La dimension stratégique que peur prendre une mission de contre espionnage
Au-delà des renseignements transmis aux Britanniques qui permettent l’identification de quelques espions travaillant pour les Soviétiques en Scandinavie et une compréhension beaucoup plus précise du mode de fonctionnement du KGB, Oleg Gordievsky transmet un aperçu très pointu des limites du potentiel soviétique dans la course aux armements. Ce type d’informations permettra à Ronald Reagan et à ses conseillers de piéger les Russes dans la course à la guerre des étoiles. Oleg Gordievsky contribuera aussi à désamorcer la crise initiée par Youri Andropov qui craignait une frappe préventive nucléaire des Etats-Unis, ors de l’ exercice de l’ OTAN Able Archer 83
L’ouvrage de Ben Macintyre permet aussi de démystifier la capacité de pénétration des services soviétiques qui étaient entrés dans une phase de déclin bureaucratique à la fin de l’ère soviétique. L’exfiltration hautement risquée de l’espion russe par la Finlande confirme les incohérences internes du KGB de l’époque ainsi que les rivalités très contre-productives entre certaines directions.

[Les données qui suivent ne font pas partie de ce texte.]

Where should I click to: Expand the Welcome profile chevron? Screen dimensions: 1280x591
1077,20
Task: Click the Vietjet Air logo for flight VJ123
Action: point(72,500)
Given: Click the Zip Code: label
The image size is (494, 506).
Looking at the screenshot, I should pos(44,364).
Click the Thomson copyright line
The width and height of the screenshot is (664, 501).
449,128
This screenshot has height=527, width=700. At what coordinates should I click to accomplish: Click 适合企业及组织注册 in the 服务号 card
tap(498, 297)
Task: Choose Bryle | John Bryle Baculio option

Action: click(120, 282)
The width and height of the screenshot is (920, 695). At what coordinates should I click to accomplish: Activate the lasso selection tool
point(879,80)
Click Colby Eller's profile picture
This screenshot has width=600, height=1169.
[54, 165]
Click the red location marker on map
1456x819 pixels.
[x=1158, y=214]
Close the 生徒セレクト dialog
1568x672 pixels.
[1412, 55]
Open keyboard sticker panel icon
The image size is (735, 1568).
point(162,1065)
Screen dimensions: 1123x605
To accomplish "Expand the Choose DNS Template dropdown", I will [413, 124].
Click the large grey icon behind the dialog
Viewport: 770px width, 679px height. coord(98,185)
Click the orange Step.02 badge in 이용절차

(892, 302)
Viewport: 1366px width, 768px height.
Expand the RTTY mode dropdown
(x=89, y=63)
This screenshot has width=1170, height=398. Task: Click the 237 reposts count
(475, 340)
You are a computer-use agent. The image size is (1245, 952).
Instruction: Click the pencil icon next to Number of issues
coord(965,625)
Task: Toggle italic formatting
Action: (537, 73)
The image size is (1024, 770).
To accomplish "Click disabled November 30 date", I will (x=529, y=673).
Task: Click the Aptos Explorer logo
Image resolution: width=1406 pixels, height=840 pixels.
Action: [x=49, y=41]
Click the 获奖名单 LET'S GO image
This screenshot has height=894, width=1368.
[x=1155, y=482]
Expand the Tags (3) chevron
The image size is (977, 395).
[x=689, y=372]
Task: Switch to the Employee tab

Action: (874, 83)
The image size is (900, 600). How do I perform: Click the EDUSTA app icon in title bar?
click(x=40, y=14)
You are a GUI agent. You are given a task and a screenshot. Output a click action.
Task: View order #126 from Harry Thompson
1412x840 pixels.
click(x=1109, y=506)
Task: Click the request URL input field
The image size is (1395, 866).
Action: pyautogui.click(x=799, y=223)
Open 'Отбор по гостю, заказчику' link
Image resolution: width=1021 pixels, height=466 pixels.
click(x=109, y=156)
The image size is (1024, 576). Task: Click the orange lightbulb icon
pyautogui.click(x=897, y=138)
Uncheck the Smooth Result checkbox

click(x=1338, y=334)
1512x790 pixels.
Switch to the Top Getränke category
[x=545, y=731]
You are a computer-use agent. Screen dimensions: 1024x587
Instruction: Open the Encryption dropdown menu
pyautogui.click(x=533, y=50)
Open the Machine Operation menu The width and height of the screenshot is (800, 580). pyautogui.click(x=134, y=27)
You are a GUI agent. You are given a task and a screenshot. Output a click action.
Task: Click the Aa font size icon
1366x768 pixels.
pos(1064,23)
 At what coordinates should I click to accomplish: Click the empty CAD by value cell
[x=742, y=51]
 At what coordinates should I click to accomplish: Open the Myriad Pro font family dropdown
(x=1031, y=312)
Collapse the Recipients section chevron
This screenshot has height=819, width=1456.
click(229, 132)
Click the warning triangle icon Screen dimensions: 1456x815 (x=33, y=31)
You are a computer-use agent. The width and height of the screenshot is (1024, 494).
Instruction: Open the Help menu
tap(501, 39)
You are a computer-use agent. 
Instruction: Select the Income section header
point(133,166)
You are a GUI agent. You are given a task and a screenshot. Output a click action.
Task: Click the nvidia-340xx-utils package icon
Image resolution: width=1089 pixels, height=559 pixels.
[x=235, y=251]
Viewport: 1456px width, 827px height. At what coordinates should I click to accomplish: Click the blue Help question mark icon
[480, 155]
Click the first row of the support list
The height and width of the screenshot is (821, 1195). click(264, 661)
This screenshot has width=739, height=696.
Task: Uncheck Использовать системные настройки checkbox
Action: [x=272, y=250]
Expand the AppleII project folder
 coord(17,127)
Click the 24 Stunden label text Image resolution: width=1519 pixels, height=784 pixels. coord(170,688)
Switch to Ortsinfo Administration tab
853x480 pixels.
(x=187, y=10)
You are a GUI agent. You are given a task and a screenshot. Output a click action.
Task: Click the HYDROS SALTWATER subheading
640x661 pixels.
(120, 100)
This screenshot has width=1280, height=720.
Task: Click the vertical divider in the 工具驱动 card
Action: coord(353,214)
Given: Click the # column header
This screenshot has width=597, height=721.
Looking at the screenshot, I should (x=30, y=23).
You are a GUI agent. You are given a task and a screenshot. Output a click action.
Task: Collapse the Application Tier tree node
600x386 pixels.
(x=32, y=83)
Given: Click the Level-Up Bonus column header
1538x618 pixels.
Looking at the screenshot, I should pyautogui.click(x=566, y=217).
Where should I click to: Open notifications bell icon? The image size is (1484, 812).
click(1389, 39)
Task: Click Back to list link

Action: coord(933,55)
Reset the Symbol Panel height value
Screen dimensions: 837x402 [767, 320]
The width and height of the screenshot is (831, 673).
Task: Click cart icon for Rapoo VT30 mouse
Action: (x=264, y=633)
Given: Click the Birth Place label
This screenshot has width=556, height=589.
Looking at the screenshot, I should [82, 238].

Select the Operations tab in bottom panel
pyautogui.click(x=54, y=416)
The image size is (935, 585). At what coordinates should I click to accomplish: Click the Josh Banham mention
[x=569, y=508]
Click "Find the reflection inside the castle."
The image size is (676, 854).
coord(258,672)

Les failles du système occidental sont aussi abordées sans concession par l’historien anglais qui revient sur la trahison ratée d’un agent du MI5 (qui aurait pu faire découvrir l’espion russe alors qu’il était en poste à l’ambassade de Londres) et la trahison réussie d’un officier de la CIA, Aldrich Almes, qui contribua à faire peser de gros soupçons sur Oleg Gordievsky et à paralyser son action
 
Christian Harbulot
 
 
Notes
 
1- Ben Macintyre, L’espion et le traître, Paris, Editions de Fallois, 2020.
2- Kim Philby fut un des responsables de la chasse aux espions soviétiques au sein du SIS. Les renseignements qu’il a transmis aux  services russes auraient provoqué la mort de 168 agents travaillant derrière le rideau de fer pour les Britanniques et les Américains entre 1940 et 1951.